The listing below contains a span that opens with the line containing "Image resolution: width=690" and closes with the line containing "Choose the Select". Return that span exactly.

Input data →
******
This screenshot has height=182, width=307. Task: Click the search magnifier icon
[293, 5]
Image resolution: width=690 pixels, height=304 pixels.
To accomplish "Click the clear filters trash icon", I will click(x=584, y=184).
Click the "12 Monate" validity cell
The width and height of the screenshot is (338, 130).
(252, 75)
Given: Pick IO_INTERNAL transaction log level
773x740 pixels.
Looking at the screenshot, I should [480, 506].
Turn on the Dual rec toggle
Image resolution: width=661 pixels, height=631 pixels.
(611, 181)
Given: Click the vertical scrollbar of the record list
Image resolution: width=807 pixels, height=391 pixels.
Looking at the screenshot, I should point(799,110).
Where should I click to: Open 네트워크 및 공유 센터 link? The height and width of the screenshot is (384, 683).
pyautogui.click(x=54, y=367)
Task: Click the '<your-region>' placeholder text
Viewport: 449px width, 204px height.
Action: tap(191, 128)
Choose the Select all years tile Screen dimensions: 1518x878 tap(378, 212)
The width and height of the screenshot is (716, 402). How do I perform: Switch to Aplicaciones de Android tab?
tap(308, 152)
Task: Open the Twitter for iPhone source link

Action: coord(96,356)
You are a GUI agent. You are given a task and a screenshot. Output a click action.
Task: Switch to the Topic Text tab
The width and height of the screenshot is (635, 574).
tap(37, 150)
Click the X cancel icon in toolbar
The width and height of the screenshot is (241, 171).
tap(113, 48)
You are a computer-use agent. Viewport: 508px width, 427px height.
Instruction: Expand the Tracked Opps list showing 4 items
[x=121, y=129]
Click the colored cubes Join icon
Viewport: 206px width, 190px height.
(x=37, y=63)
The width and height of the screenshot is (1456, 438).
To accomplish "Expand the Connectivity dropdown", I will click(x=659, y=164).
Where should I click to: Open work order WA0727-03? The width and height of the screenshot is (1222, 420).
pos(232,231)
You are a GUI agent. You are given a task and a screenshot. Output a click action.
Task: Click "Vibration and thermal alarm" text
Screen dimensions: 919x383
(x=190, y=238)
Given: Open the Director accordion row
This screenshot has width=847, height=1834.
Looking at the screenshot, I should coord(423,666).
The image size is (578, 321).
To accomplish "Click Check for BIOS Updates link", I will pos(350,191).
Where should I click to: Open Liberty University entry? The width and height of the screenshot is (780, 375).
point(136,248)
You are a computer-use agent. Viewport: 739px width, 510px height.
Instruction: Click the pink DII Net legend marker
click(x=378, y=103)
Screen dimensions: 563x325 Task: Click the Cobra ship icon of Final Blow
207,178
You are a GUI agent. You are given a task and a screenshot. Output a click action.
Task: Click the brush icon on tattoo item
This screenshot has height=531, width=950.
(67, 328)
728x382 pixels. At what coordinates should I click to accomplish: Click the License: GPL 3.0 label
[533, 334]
******
Task response →
Image resolution: width=690 pixels, height=304 pixels.
To accomplish "Click the clear filters trash icon", I will click(x=584, y=184).
Click the "12 Monate" validity cell
The width and height of the screenshot is (338, 130).
(252, 75)
Given: Pick IO_INTERNAL transaction log level
773x740 pixels.
Looking at the screenshot, I should [480, 506].
Turn on the Dual rec toggle
Image resolution: width=661 pixels, height=631 pixels.
(611, 181)
Given: Click the vertical scrollbar of the record list
Image resolution: width=807 pixels, height=391 pixels.
Looking at the screenshot, I should point(799,110).
Where should I click to: Open 네트워크 및 공유 센터 link? The height and width of the screenshot is (384, 683).
pyautogui.click(x=54, y=367)
Task: Click the '<your-region>' placeholder text
Viewport: 449px width, 204px height.
Action: tap(191, 128)
Choose the Select all years tile Screen dimensions: 1518x878 tap(378, 212)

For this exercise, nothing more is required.